On a pu entendre que la production agricole biologique française n’était pas suffisante pour permettre d’appliquer cette loi, qu’en est-il ?
Oui, c’est un argument encore trop souvent entendu et qui révèle une méconnaissance de la filière, qui s’est fortement structurée ces dernières années. Moins de 400 000 ha suffiraient à fournir les 20% de produits bio en restauration collective. Or l’agriculture bio représente 1,3 millions d’ha en France fin 2015 et 220000 ha ont été convertis uniquement en 2015. La question centrale n’est pas celle-là mais celle de l’organisation de filières et de l’adéquation entre offres et demande locales. Aujourd’hui, plus de 20 plateformes de producteurs bio existent en France, couvrant plus de 70% des départements. Pour pouvoir se développer et se consolider, ces filières ont désormais besoin d’engagements forts de la part des acheteurs de la restauration collective, souvent habitués à commander auprès de grossistes généralistes. L’instauration d’un dialogue entre acheteurs, gestionnaires et producteurs locaux est l’une des clés de la réussite.
Cette loi va-t-elle se traduire par une augmentation du prix des repas en restauration collective ?
L’objectif est au contraire de permettre à toutes les populations de consommer des produits de qualité, un des enjeux premier étant de lutter contre les inégalités nutritionnelles. Il faut savoir que 30% de l’alimentation est jetée dans les cantines ! En réduisant le gaspillage, c’est autant d’argent économisé pour réinvestir dans les produits locaux et de qualité. De nombreuses collectivités ont démontré qu’il était possible de passer au 100% local et bio sans augmenter le coût du repas, voire en le diminuant, à l’exemple de Mouans-Sartoux dans le Sud.
L’introduction de produits bio et locaux est souvent l’occasion d’une remise à plat des pratiques (lutte contre le gaspillage, plus de céréales et légumineuses en remplacement des produits carnés…), permettant de maitriser les coûts.

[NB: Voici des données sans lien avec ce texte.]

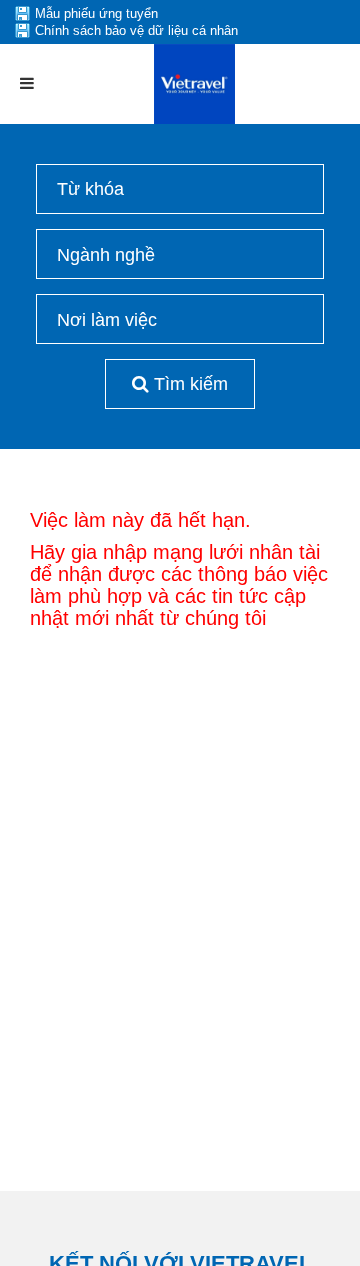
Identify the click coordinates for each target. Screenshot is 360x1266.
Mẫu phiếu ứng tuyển (96, 13)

Les dispositions de cette proposition de loi ont-elles de bonnes chances d’être adoptées dans la loi Égalité et Citoyenneté ?
Elles ont été adoptées par l’Assemblée Nationale en juillet. Au Sénat, l’amendement que j’ai déposé reprenant ces dispositions a été rejeté fin septembre par la Commission spéciale du Sénat en charge de l’examen des amendements sur le projet de loi Égalité et citoyenneté, jugé irrecevable au motif qu’il n’aurait pas de liens, même indirects, avec le texte. Convaincu qu’il y aurait eu cette fois-ci une majorité pour voter cette mesure, le groupe écologiste a saisi le Président du Sénat, Gérard Larcher, pour lui faire part de son mécontentement. Le Sénat a été privé de débat! Ces dispositions seront à nouveau défendues par Brigitte Allain lors du retour du texte à l’Assemblée Nationale en nouvelle lecture en cas d’échec (probable) de la commission mixte paritaire. Elles auront alors de grandes chances d’être adoptées.